[Dataset entries]
*** Begin section ***

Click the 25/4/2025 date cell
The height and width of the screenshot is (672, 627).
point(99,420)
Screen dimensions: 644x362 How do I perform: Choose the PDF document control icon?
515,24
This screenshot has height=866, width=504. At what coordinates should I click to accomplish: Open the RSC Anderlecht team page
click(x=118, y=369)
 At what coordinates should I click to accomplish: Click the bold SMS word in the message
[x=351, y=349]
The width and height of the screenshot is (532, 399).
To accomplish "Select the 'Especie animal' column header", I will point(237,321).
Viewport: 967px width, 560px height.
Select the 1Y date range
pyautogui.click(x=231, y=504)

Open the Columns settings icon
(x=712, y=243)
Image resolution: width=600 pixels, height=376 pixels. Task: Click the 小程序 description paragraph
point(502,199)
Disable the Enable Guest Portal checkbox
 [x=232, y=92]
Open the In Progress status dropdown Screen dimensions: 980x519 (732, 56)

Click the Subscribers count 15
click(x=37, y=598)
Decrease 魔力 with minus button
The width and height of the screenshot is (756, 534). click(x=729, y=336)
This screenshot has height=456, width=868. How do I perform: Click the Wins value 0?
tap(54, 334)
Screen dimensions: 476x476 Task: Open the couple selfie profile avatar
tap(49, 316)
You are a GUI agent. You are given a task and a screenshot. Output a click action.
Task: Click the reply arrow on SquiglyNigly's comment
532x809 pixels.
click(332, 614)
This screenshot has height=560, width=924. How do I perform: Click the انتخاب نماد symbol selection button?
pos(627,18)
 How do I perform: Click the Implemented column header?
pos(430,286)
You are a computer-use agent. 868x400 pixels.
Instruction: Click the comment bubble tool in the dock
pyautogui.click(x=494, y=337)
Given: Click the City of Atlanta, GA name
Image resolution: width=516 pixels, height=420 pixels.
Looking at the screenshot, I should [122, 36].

*** End section ***

[The task]
Provide the number of lines in the records above containing the string "agent", and write nothing more.

[Written solution]
2